I remember a time when I was in 10th grade algebra class and the teacher introduced the concept of negative numbers. She asked, “what is ‘5 – 6’?” I remember being very perplexed as to what the answer could be. The question itself seemed illogical. If I have five apples and I take away six apples – wait, how is that even possible? I can’t take away more than what actually exists – that’s literally impossible. But despite my protest, the lesson plan continued and soon my math teacher introduced further abstract concepts where some numbers became imaginary and other equations began to use more letters than numbers.
Walking out of that class, I felt confused. Nothing I had experienced in my life could ever validate what I was learning in that class. It was a concept that had no validity in the real world of physical objects. If I only have two dollars, I can’t give anyone three dollars, for the third dollar does not actually exist. When I went to college, these abstract concepts seemed to build on one another to the point where thinking in abstraction became normal. There were two worlds – the real world of physical things and an abstract, mental world that was untranslatable into the real world.
I wondered why it would be important to learn about concepts that had no connection to the natural world. It wasn’t until much later when I discovered how money was created and sourced from debt that I began to see the connection.
Understanding our monetary system
Many people really do not understand our monetary system. Our everyday experience with money tells us that money is something that is earned through your labor. If I put in eight hours of work, I might earn $100. Both the work that is performed and the money that is received is a positive quantity that jives with our experience in the world.
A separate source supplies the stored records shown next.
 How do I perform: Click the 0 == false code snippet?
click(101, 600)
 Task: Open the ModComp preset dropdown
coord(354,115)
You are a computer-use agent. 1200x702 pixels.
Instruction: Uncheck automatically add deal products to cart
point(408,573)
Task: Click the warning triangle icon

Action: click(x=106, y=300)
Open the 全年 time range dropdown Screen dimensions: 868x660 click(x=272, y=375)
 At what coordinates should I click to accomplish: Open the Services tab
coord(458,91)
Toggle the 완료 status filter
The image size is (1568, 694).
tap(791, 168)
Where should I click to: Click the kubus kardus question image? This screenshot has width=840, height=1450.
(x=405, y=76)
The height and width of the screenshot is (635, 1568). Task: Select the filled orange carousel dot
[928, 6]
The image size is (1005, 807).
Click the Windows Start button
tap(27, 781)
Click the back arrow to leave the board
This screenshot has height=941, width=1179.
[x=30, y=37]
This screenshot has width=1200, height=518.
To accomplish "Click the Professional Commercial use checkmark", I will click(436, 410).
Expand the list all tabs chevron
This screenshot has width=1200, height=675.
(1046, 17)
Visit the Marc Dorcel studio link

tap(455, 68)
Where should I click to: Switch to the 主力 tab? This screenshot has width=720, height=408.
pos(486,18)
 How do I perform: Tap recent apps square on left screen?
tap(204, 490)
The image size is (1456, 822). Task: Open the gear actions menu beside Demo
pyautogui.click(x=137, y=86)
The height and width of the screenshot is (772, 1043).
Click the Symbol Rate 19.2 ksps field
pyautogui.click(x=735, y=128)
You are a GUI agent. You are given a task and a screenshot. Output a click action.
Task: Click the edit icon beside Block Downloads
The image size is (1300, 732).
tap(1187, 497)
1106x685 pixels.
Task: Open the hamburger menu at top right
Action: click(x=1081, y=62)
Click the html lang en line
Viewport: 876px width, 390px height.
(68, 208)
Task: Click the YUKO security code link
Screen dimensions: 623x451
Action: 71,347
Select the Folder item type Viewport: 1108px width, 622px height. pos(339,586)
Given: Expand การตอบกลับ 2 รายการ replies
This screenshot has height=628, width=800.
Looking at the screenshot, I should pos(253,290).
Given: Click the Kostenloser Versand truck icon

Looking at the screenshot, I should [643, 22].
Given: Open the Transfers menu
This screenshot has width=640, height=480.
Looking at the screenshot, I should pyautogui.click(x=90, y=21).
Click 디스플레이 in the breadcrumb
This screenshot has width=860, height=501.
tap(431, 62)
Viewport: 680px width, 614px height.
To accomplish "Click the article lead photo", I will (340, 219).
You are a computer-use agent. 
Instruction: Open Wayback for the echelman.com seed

But where did this money that was earned originate from?
I only became aware of the root source of money by watching a documentary called “Zeitgeist: Moving Forward.” The documentary explained that all money is sourced from interest-bearing debt. Whenever someone takes out a mortgage or makes a purchase with credit, new money is created and issued literally out of thin air. The money that was borrowed did not exist before it was borrowed. Literally every dollar in existence is created in this way.
An interesting problem
The problem is that our current monetary system issues all new money with corresponding interest. In addition to paying back the principle borrowed, the borrower must also pay back a corresponding interest rate of say, 5% per year. The problem is that only the principle amount is created and issued at the time the money is created, not the interest. Where is this extra money to pay back the interest supposed to come from?
The answer is other people’s future loans. And here is the reason why our economic system requires continuous, exponential economic growth to sustain itself. Every year, more money must be loaned out than in each previous year, in order for all borrowers to keep up with the compounding interest payments. This means at any given time, the amount of money owed is always greater than the amount of money that exists.
Oh my! I feel like I am back in math class again. If everyone is expected to pay back more than what they borrowed, and the extra money doesn’t actually exist, doesn’t that put every human being in competition with every other human being in an economic game of musical chairs to be able to pay back their debts? Doesn’t this system compel each of us to work and earn more than we would otherwise need? And even more importantly, what happens to the extra money paid in the form of interest? If the original money was created from nothing (i.e. with no physical effort), why should the bankers be entitled to keep the interest money for themselves when they were not involved in the actual work to earn the money?
“It is well enough that people of the nation do not understand our banking and monetary system, for if they did, I believe there would be a revolution before tomorrow morning.”
– Henry Ford
The more that I learned about our money system, I realized that the environmental devastation and continued commodification of nature stems from the pressure we are all under to compete for money that doesn’t exist. We must create and sell more products every year whether there is a need or not.
But even our best attempts to create more physical goods and services to keep up with the pressure of compounding interest are not good enough. The physical world of goods and services is grounded in the reality of a finite world but our abstract monetary system is not. Instead, it is intimately connected to that math class. All debt is imaginary – it doesn’t exist in the physical world – but its effects have a very real effect on the physical world.
A sustainable economic system must have a money that is not sourced from debt and does not bear interest. Check out LETS system, Bitcoin, or time banking for a few. The money system must be accessible to all and transparent so that it cannot be corrupted and controlled by a few people. After all, money is only valuable because of the collective belief in its value. As soon as that belief wanes, money is seen to be worthless. Soon, as Greece is beginning to show us, it will become obvious that money grows faster in abstraction than nature has the ability to replenish. It is literally impossible to pay it all back.
So why does all of this matter? The ultimate result of the current money system is a felt experience of scarcity, of there not being enough. We begin to see everything in terms of a competition for not enough resources and each other as potential roadblocks to meeting our own needs. More for you is less for me. The truth is that the resources our planet has to offer are abundant. We have the ability to create enough food to feed every human being. There just isn’t enough (debt-based) money to pay for it. As the debt-based monetary system implodes, let us welcome the opportunity to create new forms of money to create an economy where everyone has the ability to meet their needs.